EXCERPT TO READ ::
┄┄┄┄┄┄┄┄┄┄
Fourteen pre- and postdoctoral trainees participated in this year's Big Picture, Small Talk Communication Challenge, during which they presented a plain-language speech about their research. The competitors had only three minutes to impress the audience with the broader impact their work may have on human health and describe how training at NIEHS has figured in their career development.
'Communicating science to a broad audience is an essential skill to have,' explained Tammy Collins, Ph.D., director of the NIEHS Office of Fellows' Career Development (OFCD), which sponsored the event.
NIEHS staff with both scientific and non-scientific backgrounds volunteered to evaluate the talks. Judge Stacey Mantooth, a reference librarian at NIEHS, described how her service as judge benefits the institute, well beyond the fellows who participate.
'This competition gives the librarians the opportunity to learn more about some of the research conducted here at NIEHS,' Mantooth explained. 'A greater familiarity with topics of interest to the scientists helps us provide beneficial materials and services.'
Practical collaborations
A big draw for competitor Atlee Watson, Ph.D., to pursue postdoctoral training at the National Toxicology Program (NTP) was the chance to do 'science you can depend on for decisions that matter,' he said. Now, his collaboration with the Minnesota Department of Health on a study of the developmental and reproductive toxicity of boric acid will help the department set minimal levels of boron in drinking water to protect infants across the state.
┄┄┄┄┄┄┄┄┄┄
INFORMATION GIVEN ::
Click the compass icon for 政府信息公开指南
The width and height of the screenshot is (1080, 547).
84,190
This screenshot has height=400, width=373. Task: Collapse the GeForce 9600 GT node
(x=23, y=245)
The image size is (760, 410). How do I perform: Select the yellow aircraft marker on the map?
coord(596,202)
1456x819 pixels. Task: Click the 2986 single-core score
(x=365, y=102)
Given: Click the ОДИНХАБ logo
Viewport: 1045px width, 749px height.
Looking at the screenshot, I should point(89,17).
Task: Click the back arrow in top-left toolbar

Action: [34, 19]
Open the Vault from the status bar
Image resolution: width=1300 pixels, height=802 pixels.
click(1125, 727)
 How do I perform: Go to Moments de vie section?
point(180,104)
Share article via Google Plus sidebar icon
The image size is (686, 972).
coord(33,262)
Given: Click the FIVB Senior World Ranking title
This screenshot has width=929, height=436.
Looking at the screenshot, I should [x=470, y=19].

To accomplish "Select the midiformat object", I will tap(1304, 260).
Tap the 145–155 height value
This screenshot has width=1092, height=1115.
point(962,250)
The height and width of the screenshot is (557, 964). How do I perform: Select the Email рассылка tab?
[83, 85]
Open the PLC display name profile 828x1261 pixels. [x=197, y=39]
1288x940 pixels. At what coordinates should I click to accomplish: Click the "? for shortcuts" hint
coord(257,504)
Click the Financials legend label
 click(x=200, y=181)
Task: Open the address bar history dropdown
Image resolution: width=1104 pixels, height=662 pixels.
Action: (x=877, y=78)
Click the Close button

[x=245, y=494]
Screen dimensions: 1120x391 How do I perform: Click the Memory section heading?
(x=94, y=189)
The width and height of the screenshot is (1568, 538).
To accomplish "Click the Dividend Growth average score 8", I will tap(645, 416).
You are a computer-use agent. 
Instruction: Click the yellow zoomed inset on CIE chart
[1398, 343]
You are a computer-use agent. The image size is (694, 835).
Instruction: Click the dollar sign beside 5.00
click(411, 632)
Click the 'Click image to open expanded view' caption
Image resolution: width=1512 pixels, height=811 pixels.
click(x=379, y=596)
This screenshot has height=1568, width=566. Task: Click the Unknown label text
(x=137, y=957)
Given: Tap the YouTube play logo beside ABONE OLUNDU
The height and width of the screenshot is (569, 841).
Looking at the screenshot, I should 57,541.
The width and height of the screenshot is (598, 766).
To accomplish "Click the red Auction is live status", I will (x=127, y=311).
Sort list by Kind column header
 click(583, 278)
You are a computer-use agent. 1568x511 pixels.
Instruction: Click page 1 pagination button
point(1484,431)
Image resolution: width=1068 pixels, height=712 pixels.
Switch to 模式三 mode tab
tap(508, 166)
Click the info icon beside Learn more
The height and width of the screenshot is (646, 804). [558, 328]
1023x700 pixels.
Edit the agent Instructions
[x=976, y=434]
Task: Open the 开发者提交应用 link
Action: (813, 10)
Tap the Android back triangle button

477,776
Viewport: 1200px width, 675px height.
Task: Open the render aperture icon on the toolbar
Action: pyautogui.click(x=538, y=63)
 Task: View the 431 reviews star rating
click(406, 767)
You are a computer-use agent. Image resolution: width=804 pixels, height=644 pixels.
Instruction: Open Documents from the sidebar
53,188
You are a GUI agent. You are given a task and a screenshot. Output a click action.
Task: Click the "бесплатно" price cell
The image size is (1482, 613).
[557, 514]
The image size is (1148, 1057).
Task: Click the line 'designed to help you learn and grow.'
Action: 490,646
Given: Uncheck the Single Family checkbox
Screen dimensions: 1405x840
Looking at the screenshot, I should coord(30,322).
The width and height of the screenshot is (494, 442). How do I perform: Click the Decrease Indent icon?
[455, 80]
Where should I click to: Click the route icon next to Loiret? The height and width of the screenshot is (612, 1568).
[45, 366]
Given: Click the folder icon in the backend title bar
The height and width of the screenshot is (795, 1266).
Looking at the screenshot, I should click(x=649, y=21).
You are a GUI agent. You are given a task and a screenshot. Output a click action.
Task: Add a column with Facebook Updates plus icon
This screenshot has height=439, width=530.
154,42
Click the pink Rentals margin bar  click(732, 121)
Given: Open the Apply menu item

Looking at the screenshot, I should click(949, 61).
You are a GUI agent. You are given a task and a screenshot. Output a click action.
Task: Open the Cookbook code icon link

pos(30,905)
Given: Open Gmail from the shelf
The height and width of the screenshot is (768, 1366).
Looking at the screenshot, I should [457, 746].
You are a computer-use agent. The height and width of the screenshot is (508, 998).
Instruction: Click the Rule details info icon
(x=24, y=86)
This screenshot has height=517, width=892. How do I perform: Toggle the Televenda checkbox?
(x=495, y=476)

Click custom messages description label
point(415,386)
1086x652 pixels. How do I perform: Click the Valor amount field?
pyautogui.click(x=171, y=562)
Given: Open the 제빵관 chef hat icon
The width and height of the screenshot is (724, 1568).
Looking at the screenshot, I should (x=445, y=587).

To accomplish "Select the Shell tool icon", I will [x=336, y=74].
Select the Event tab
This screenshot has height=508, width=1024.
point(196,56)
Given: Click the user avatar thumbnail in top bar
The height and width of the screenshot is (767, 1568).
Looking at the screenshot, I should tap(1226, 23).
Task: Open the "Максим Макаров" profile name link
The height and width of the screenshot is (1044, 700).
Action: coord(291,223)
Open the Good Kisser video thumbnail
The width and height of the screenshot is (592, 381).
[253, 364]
┄┄┄┄┄┄┄┄┄┄
PROBLEMS TO SOLVE ::
• A. Summarize the communication challenge article in two sentences.
• B. In the communication challenge article, rewrite the stretch from "Fourteen pre- and" through "their career development.", replacing "three minutes" with "five minutes".
• C. List every person named in the communication challenge article.

SOLUTIONS IN ORDER ::
• A. Fourteen pre- and postdoctoral trainees at NIEHS competed in the Big Picture, Small Talk Communication Challenge, giving three-minute plain-language talks on their research's broader impact on human health and on how NIEHS training has shaped their careers. NIEHS staff from scientific and non-scientific backgrounds judged the talks, and one competitor described a collaboration with the Minnesota Department of Health on boric acid toxicity that will help set boron levels in drinking water to protect infants.

• B.
Fourteen pre- and postdoctoral trainees participated in this year's Big Picture, Small Talk Communication Challenge, during which they presented a plain-language speech about their research. The competitors had only five minutes to impress the audience with the broader impact their work may have on human health and describe how training at NIEHS has figured in their career development.

• C. Tammy Collins, Stacey Mantooth, Atlee Watson